Beijing enshrined the idea that women’s rights are human rights.

How Did We Get to Beijing?

The journey to Beijing was one of extraordinary effort and grassroots mobilisation. Long before mobile phones and the internet, activists reached one another through letters, aerograms, telexes, and trunk calls made via post offices.

Solidarity was built slowly—through consensus-building, fact-finding missions, and tribunals. These efforts gave voice to the local and made them visible on the global stage.

In Beijing, 30,000 women came together—many for the first time. From Sri Lanka, the Women’s NGO Forum mobilised 50 activists, led by Kumudini Samuel. The group was made up of women from diverse backgrounds—class, religion, ethnicity, and region. Three participants risked crossing an active war zone just to reach Colombo and then Beijing.
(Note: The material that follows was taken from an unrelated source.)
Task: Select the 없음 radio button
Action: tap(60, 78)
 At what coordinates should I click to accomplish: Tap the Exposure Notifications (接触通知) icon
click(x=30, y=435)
Beijing was a celebration of internationalism, solidarity, and feminist strategy. Women expressed themselves through songs, dance, theatre, and posters. But most importantly, they were:

  • Speaking directly to states

  • Drafting language alongside policymakers

  • Being included in the negotiations and decisions

They were not co-opted. Not tokenised. Not excluded.

Three Decades Later

As the world marks 30 years since the Beijing Conference, the message is clear: we must resist the rollback, reclaim our shrinking spaces, and safeguard the spirit that Beijing ignited.

It is time to protect and transform the gains made—gains built through vision, courage, and collective action.